Many locations are hopped in the course of the film and many new people are introduced, including Haley Atwell’s Grace, but it is in Rome that both the good and the bad start happening. The good thing is the two incredible action sequences. The car chase through the streets of Rome sees Ethan and Grace out-manoeuvering the local police, the CIA and the bad guys, which despite seeming impossible at times, is accomplished at breakneck speed and with some old school banter between the two. The second scene belongs more in a James Bond or John Wick movie — a gigantic party where all the players of the film come together and chaos ensues and ends with the bad thing (we are sooooo angry about the bad thing!).
Like Fallout, the action sequences come one after the other, each more daring than the next and at a pace that never lets up, not even when the exposition dumps happen or at the few quietly poignant moments. The highlight of course is the stunt in which Cruise jumps off a cliff. On a bike. With a parachute. Seems impossible, but this is Cruise we are talking about and he makes it possible (and did so for seven takes!). But the train top fight, though reminiscent of another M:I film (there are old characters who also make an appearance), is nothing to scoff at, nor is the scene where Ethan and Grace escape a falling train from a broken bridge (Indian audiences, please note, King Khan and Pathaan did it first!).

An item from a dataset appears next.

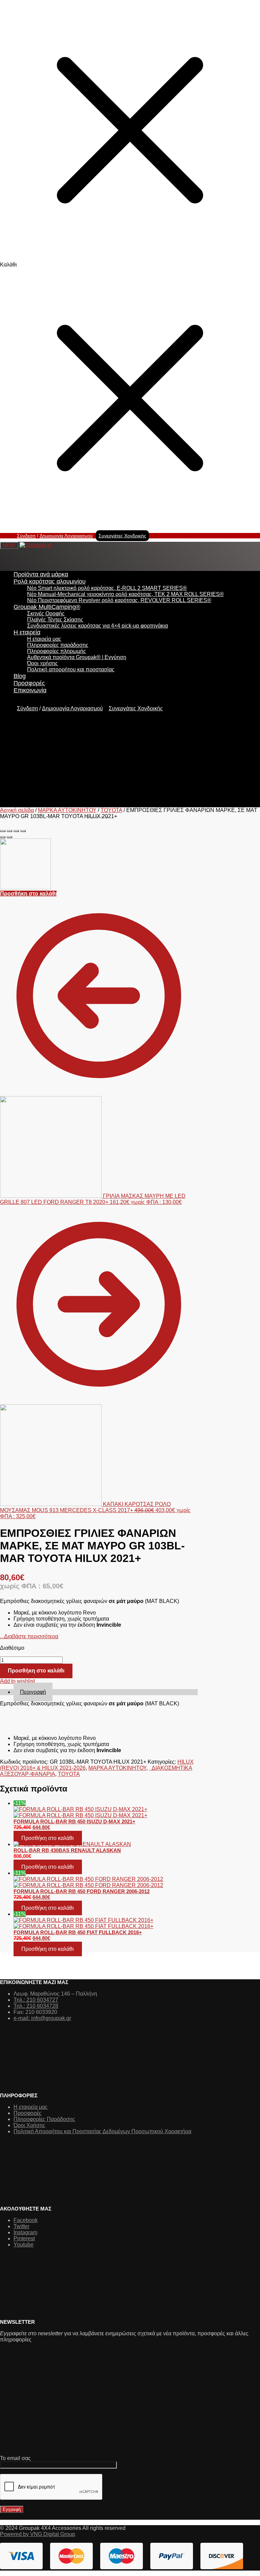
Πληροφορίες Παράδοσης (44, 2119)
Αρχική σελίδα (17, 810)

Cruise is, of course, the beating heart of the film, his twinkly-eyed charm now mellowed with maturity. But the standout performances belong to Haley Atwell’s Grace, a nimble-fingered, self-serving, kickass woman who has incredible chemistry with Cruise, and Pom Klementieff’s Paris, a silent ass-kicking assassin. Esai Morales’s Gabriel is smooth as a villain with enough menace to be scary but without any of the oomph of Henry Cavill in Fallout. Of Ethan’s usual band of merry men, and women, Ilsa Faust gets the least amount of screen time and it is an absolute shame (yes, we are Faustians till the end) that Fergusson gets the short stick.
Many loopholes that one can drive a Humvee through aside, Cruise and director Christopher McQuarrie have made yet another impossible mission possible and kept the 27(!)-year-old franchise going from strength to strength. And though there are signs in Dead Reckoning of the baton being passed on, it seems impossible that Cruise will stop running full steam ahead any time soon.